O ex-senador citou como exemplo a escolha de Cadu Xavier como pré-candidato ao Governo em 2026, decisão que, segundo ele, foi tomada de forma unilateral e sem qualquer debate com as bases. Para Jean Paul, o processo revela uma contradição evidente entre o discurso de democracia e a prática de imposições políticas. Ele lembrou também que, mesmo tendo se colocado à disposição como pré-candidato ao Senado, foi simplesmente desconsiderado, como se sua trajetória tivesse perdido relevância para o grupo dominante.

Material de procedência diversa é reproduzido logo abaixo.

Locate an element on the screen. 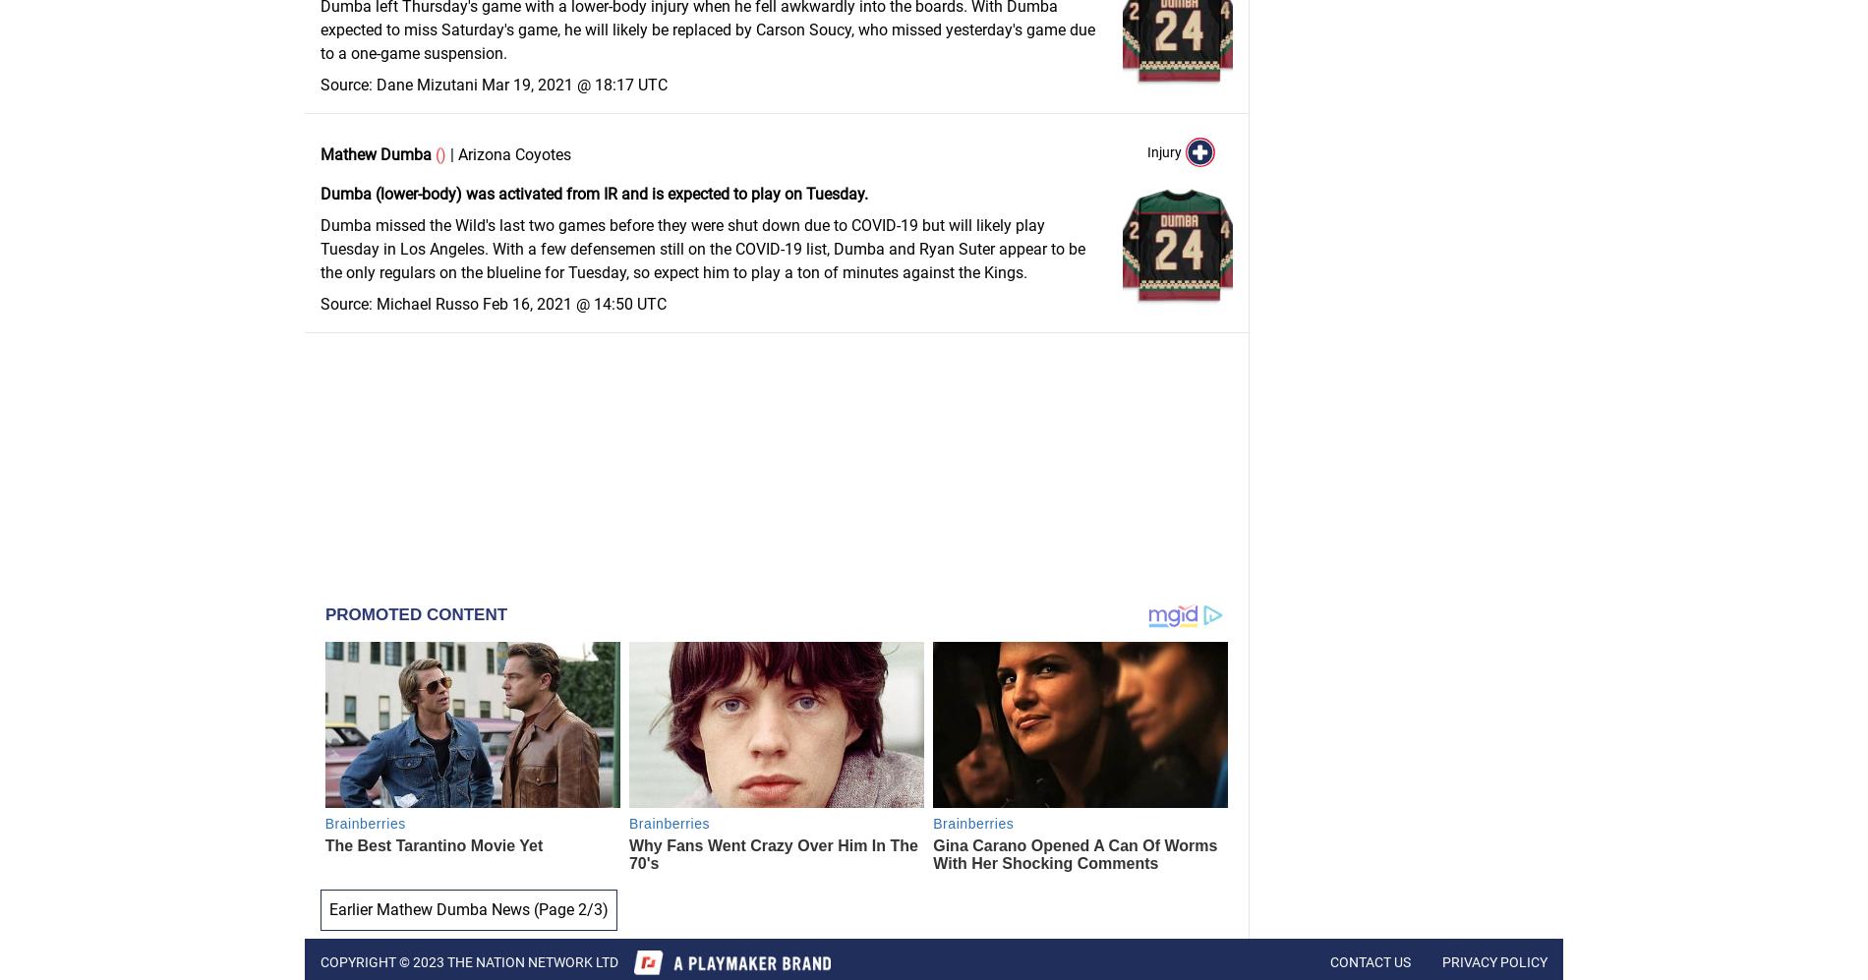 The width and height of the screenshot is (1868, 980). '/' is located at coordinates (590, 909).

Na entrevista, Jean Paul resgatou ainda a eleição de 2022, quando foi preterido na disputa ao Senado em favor de Carlos Eduardo Alves, uma escolha que, em sua avaliação, representou um erro estratégico para o campo progressista. Ele destacou que o problema não é o nome de Cadu Xavier em si, mas a forma autoritária como as decisões vêm sendo tomadas, o que pode comprometer a força do PT no pleito de 2026.

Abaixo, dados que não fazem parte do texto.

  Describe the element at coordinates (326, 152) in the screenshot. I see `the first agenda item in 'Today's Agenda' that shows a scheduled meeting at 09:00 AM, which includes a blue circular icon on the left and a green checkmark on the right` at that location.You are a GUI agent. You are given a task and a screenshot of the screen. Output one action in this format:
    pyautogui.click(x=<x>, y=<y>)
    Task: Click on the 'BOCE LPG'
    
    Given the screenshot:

Embora ainda mantenha diálogo com a governadora Fátima Bezerra, Jean Paul deixou claro que sua permanência no partido está cada vez mais difícil diante da repetição desse modelo de condução política. Segundo ele, não depende de mandatos ou cargos para se manter ativo e não descarta buscar outro espaço político caso o PT insista em negar a participação coletiva.
As declarações do ex-senador expõem fissuras internas no PT potiguar e podem ter grande repercussão no cenário eleitoral do Estado, acendendo o alerta sobre a necessidade de resgatar a democracia partidária para que as escolhas sejam de fato fruto da vontade coletiva e não de decisões restritas a um pequeno grupo.